BOLSONARO VAI DESTRUIR A AMAZÔNIA?

Passado o segundo turno, o objetivo da esquerda é o de atacar o Bolsonaro de todas as formas que são possíveis. Uma dessas formas é o próprio discurso do Capitão sobre o meio ambiente, que sempre foi um tanto ignorante. O Bolsonaro pode não ser corrupto, mas ele tenta falar com autoridade sobre temas que ele não entende, sendo o meio ambiente um desses casos, e isso abriu uma enorme brecha para mais um ataque da esquerda. Desta vez, a moda é dizer que o Bolsonaro irá destruir a Amazônia, o que é um completo absurdo.

O Bolsonaro não é um ambientalista, mas isso não quer dizer que ele quer ver o crescimento do desmatamento ilegal na Amazônia. Houve até uma notícia sobre isso que se espalhou pela internet, e o Bolsonaro teve que vir a público para desmentir o jornalista que escreveu o texto inicial. Bolsonaro é um patriota e ele sente um orgulho pela beleza natural que o país possui. Portanto, não faz sentido afirmar que ele vai promover o desmatamento da Amazônia.

Outro fator que dá suporte a esse discurso da esquerda é a fusão do Ministério do Meio Ambiente com o Ministério da Agricultura. Esse projeto foi proposto pelo Bolsonaro antes das eleições e é conhecido, até o momento, que será mantido, pois o Governo Federal precisa reduzir os seus custos. Bolsonaro afirma que essa fusão será benéfica para o meio ambiente, pois reduzirá os conflitos que existem entre as pessoas que defendem o meio ambiente e aqueles que querem a expansão da agropecuária no Brasil. O único problema dessa fusão de ministérios, entretanto, foi Bolsonaro ter dito que o novo ministro será indicado pelo setor produtivo. Uma vez que o novo ministério deve reunir interesses antagônicos, o correto seria nomear um profissional que não faz parte dos dois lados, mas que conhece os interesses de cada parte. Entretanto, apesar dessa fusão ser ou não benéfica para o meio ambiente, o fato é que, provavelmente, o Governo Federal deve dispor de mais dinheiro para a proteção das riquezas naturais do país, uma vez que deve haver corte de gastos em outras áreas.

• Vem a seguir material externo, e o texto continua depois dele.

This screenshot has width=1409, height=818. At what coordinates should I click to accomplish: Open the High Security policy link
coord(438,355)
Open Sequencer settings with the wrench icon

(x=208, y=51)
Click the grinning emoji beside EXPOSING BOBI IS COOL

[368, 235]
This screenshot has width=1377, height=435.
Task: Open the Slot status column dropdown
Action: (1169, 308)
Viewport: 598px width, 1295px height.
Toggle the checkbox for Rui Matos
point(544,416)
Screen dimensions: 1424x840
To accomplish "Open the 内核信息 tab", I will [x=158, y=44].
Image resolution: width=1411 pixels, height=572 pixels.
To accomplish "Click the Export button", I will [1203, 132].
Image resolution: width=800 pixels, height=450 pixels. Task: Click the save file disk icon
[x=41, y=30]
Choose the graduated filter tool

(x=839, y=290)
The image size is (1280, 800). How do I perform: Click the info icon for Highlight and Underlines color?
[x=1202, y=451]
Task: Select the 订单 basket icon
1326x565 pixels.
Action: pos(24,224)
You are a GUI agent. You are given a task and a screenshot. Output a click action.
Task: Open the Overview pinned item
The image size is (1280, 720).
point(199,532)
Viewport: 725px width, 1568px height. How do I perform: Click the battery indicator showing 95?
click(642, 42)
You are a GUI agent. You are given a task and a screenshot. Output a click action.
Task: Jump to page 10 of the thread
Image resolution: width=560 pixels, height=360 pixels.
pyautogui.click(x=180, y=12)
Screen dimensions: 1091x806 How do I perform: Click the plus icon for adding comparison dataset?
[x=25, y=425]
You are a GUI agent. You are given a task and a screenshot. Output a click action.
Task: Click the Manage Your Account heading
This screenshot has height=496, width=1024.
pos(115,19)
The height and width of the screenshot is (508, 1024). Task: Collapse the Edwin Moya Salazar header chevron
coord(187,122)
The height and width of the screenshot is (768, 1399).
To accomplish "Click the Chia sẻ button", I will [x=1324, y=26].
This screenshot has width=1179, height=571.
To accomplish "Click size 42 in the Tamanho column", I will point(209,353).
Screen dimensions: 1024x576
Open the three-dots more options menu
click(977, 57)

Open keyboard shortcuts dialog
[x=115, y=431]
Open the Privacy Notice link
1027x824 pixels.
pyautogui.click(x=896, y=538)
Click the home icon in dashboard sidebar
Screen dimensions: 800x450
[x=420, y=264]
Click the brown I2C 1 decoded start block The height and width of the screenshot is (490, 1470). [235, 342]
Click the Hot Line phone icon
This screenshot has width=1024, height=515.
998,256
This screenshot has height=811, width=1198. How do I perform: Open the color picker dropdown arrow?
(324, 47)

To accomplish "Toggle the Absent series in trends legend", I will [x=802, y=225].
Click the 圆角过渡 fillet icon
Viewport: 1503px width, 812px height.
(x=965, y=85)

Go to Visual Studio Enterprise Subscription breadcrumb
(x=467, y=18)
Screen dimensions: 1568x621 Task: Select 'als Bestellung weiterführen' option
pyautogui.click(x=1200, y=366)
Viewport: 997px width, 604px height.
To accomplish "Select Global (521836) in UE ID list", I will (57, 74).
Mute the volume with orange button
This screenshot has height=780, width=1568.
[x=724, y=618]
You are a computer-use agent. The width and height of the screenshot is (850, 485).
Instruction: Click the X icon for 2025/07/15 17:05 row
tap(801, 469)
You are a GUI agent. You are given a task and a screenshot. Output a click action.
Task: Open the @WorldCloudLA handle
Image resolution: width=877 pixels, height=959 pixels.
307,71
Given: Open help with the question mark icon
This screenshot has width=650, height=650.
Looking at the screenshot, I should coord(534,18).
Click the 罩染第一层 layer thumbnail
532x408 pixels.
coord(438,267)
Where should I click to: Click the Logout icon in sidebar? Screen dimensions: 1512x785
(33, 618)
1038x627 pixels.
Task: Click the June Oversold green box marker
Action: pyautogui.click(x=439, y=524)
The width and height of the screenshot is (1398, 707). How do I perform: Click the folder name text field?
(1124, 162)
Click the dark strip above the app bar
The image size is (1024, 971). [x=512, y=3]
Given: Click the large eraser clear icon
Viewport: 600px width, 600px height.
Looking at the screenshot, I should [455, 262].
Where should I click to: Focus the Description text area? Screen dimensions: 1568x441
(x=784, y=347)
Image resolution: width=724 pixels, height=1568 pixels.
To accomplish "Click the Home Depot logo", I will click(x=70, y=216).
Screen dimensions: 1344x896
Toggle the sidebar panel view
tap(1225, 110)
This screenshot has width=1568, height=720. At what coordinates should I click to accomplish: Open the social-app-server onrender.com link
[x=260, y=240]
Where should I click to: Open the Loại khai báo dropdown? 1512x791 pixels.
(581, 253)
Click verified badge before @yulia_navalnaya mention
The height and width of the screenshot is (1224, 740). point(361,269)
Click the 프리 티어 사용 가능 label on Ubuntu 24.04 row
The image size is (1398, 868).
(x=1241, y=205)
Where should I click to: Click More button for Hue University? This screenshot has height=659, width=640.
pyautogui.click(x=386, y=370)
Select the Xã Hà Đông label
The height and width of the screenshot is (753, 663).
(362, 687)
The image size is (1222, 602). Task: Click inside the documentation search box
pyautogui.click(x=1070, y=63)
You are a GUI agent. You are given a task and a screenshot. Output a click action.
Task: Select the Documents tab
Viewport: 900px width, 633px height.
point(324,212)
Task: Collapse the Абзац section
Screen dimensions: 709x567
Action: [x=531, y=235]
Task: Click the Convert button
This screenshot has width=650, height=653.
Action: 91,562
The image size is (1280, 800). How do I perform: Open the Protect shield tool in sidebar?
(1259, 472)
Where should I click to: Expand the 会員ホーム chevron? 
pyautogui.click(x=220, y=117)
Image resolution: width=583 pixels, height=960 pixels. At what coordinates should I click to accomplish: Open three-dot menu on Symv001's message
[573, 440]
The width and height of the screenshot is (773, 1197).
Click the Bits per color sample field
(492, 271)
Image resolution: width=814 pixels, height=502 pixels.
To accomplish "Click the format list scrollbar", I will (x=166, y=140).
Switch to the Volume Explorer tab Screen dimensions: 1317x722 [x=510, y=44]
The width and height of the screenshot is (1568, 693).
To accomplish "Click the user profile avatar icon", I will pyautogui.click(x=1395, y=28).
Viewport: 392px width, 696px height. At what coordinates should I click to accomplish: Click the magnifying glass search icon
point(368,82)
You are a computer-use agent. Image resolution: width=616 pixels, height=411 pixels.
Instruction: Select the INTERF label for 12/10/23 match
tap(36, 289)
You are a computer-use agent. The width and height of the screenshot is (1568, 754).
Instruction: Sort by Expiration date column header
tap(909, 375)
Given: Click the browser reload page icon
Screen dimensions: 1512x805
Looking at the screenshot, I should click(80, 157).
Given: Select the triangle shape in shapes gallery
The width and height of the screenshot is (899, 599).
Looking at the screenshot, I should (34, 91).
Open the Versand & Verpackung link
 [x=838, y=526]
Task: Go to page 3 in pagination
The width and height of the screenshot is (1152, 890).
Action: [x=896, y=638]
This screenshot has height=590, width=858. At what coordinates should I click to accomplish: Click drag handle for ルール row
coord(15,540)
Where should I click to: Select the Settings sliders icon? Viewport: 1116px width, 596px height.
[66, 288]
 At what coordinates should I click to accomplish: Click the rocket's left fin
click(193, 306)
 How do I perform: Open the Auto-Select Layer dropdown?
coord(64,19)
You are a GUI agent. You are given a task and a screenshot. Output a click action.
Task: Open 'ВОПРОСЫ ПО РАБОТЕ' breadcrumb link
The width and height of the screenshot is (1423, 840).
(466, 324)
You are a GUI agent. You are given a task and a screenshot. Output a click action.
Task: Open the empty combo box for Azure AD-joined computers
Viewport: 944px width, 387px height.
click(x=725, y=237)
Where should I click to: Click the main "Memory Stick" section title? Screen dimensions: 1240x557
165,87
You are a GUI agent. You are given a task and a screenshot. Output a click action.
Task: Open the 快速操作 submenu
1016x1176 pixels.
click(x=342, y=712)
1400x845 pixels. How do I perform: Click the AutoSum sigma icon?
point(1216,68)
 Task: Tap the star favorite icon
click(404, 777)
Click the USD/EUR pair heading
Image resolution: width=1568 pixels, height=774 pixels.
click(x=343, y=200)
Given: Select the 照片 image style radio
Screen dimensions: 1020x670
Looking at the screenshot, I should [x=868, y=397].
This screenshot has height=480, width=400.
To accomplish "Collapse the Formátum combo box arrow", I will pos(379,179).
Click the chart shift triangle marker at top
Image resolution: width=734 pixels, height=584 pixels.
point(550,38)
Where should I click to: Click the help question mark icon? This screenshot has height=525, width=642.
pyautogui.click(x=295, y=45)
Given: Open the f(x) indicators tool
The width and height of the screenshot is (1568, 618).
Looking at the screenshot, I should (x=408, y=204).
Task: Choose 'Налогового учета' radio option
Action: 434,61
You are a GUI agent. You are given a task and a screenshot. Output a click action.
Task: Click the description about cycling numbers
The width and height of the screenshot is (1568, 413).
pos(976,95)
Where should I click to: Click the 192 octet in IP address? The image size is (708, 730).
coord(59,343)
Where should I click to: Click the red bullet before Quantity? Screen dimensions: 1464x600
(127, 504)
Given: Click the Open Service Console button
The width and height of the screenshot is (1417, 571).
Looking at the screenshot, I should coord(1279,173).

Bolsonaro já prometeu que deve valorizar o exército brasileiro, e isso deve ajudar na proteção da Amazônia. O exército faz um papel importante na defesa daquela gigantesca beleza natural, mas não dispõe de efetivo suficiente para realizar todo o trabalho que poderia ser feito. Com a valorização do exército, o grupo deverá ter mais equipamentos e meios de transporte que deverão ser usados para proteger a Amazônia. Vale lembrar, entretanto, que mesmo em tal situação, o exército nunca poderá fazer a proteção integral da Amazônia, pois se trata de uma das áreas florestais mais extensas do mundo.

No final das contas, só existe uma forma efetiva de proteger a Amazônia, e isso pode ser obtido apenas através do turismo. A Amazônia possui um potencial enorme para atrair turistas de todo o mundo, mas essas pessoas evitam ir até a região, pois ela não possui estrutura de suporte para os visitantes. O turismo tem a capacidade de atrair milhares de pessoas que, indiretamente, poderiam fazer o monitoramento da região. Claro que haveria um impacto ambiental associado ao turismo, mas esse impacto seria compensado pela redução do desmatamento ilegal.

Portanto, não existem motivos para pensar que o Bolsonaro irá promover a destruição da Amazônia. A única forma de proteger a região, de forma, efetiva, é através da sua capitalização.